Guy Fawkes was not the leader of the Gunpowder Plot but he was the first of the conspirators to be arrested, on November 5, 1605. He was eventually executed, along with the other conspirators.
King James told his subjects to celebrate the failure of the plot against his life by lighting the autumn bonfires, which they had always had on Halloween on November 5 instead. Guy Fawkes Night continues to be celebrated in Britain with bonfires, on which dummies representing Guy Fawkes (called "guys") are often burnt. Before the guys are burnt it is traditional for children to display them on the street and ask passersby for money by calling out, "A penny for the guy". Public and private fireworks displays are an important part of the festival.

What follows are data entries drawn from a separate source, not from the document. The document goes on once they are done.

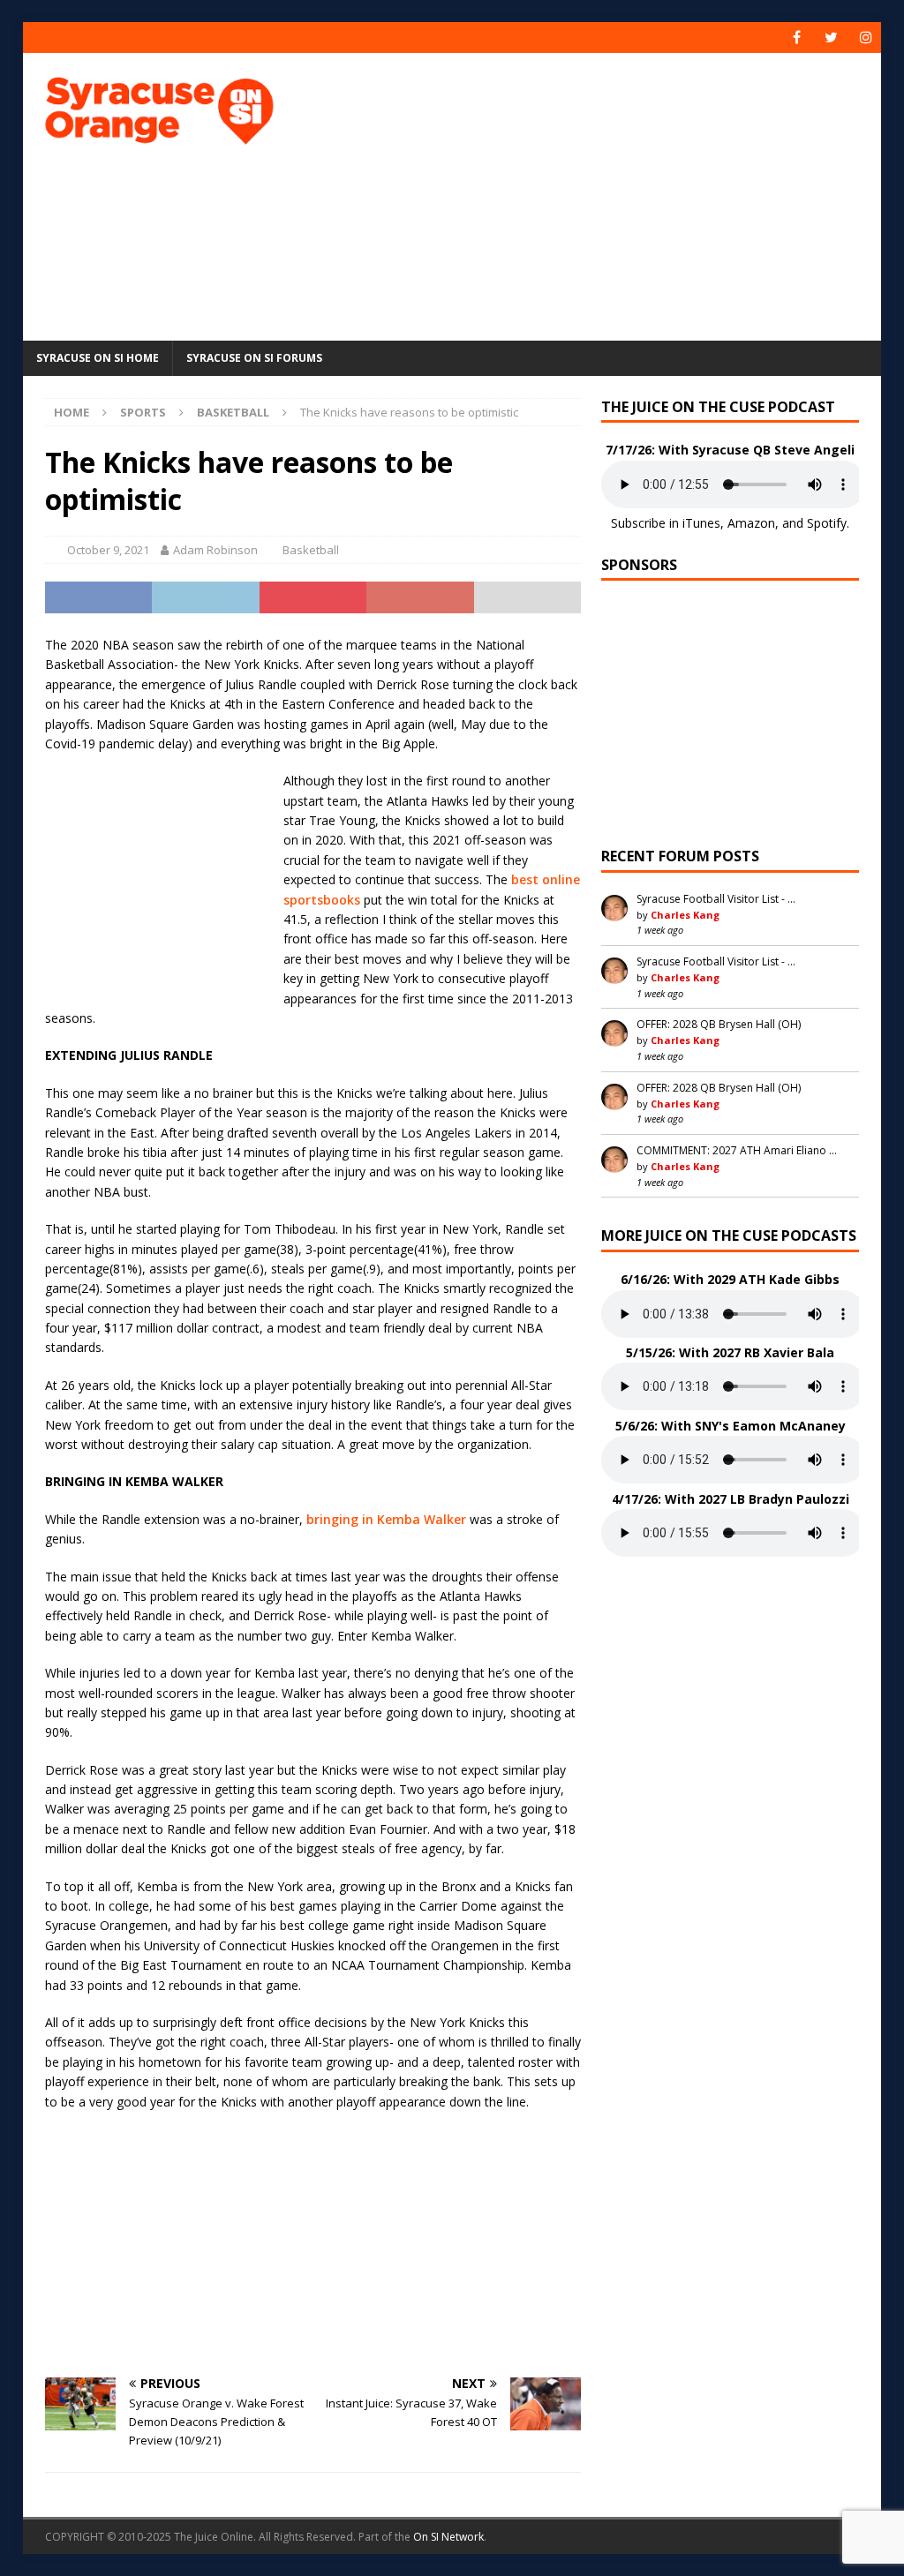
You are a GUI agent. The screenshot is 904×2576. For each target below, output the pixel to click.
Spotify (827, 522)
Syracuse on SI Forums (254, 357)
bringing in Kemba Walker (386, 1519)
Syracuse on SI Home (97, 357)
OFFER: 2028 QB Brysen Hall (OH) (719, 1024)
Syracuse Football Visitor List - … (716, 898)
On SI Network (448, 2536)
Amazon (751, 522)
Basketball (310, 550)
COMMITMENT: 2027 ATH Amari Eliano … (737, 1150)
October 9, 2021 (108, 550)
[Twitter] (831, 37)
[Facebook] (796, 37)
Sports (143, 412)
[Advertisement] (610, 194)
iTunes (701, 522)
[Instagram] (865, 37)
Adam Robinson (215, 550)
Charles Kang (685, 914)
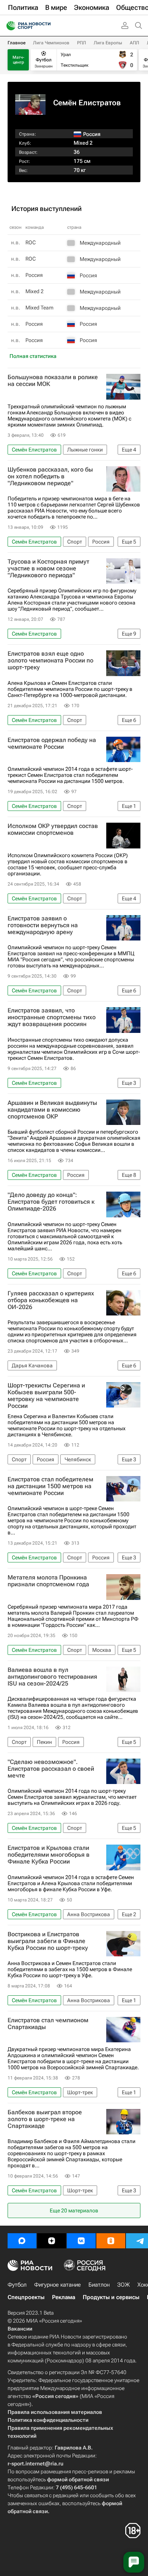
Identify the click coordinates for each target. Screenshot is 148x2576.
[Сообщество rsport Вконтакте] (81, 2240)
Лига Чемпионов (51, 42)
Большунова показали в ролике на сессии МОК (53, 380)
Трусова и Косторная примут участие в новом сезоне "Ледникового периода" (48, 568)
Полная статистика (33, 356)
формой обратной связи (78, 2479)
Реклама (63, 2297)
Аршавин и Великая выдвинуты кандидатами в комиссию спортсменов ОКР (52, 1110)
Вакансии (20, 2329)
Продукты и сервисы (111, 2297)
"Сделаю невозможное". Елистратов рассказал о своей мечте (51, 1769)
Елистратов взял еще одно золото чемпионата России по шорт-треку (50, 660)
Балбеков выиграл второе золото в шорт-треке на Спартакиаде (45, 2119)
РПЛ (81, 42)
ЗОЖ (123, 2284)
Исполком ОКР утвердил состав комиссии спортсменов (53, 829)
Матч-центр (18, 60)
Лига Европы (108, 42)
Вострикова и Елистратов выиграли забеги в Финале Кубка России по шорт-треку (48, 1941)
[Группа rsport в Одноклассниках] (110, 2240)
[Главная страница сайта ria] (8, 25)
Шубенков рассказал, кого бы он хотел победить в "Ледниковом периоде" (50, 476)
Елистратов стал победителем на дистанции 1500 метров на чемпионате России (50, 1486)
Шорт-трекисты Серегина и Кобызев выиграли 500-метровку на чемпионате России (46, 1395)
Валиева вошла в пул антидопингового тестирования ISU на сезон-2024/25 (52, 1677)
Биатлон (99, 2284)
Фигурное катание (57, 2284)
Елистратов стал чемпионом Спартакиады (48, 2024)
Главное (16, 42)
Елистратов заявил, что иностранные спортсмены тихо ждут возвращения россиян (52, 1017)
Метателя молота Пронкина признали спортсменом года (48, 1581)
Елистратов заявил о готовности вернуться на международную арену (43, 925)
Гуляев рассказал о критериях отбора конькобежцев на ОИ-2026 (51, 1300)
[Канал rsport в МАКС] (22, 2240)
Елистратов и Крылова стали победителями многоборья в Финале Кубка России (49, 1855)
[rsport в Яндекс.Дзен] (51, 2240)
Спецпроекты (26, 2297)
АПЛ (134, 42)
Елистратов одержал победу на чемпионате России (52, 743)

Guy Fawkes Night is still celebrated in some Commonwealth countries, such as New Zealand, some Caribbean nations, and some regions of Canada and South Africa. It is not widely celebrated in the United States, although its celebration has recently been introduced to a few schools and communities. It was, however, a holiday in colonial America and continued to be celebrated in New York and Boston into the 19th century.
The fact that Guy Fawkes Night takes place less than a week after Halloween means that it is not uncommon to find parties in Britain in late October or early November that celebrate both events. Such parties may feature costumes, jack-o-lanterns, pumpkin-based foods, apple bobbing and ghost stories in addition to fireworks and a bonfire with a guy.
Guy Fawkes Night is not celebrated in the Republic of Ireland. However, bonfires and fireworks are an integral part of Halloween celebrations in that country.
In many parts of northern England, the night before Guy Fawkes Night is considered to be Mischief Night, a night when older children and teenagers traditionally play pranks on their neighbors. The same tradition is observed on the night before Halloween in some parts of the United States and Canada.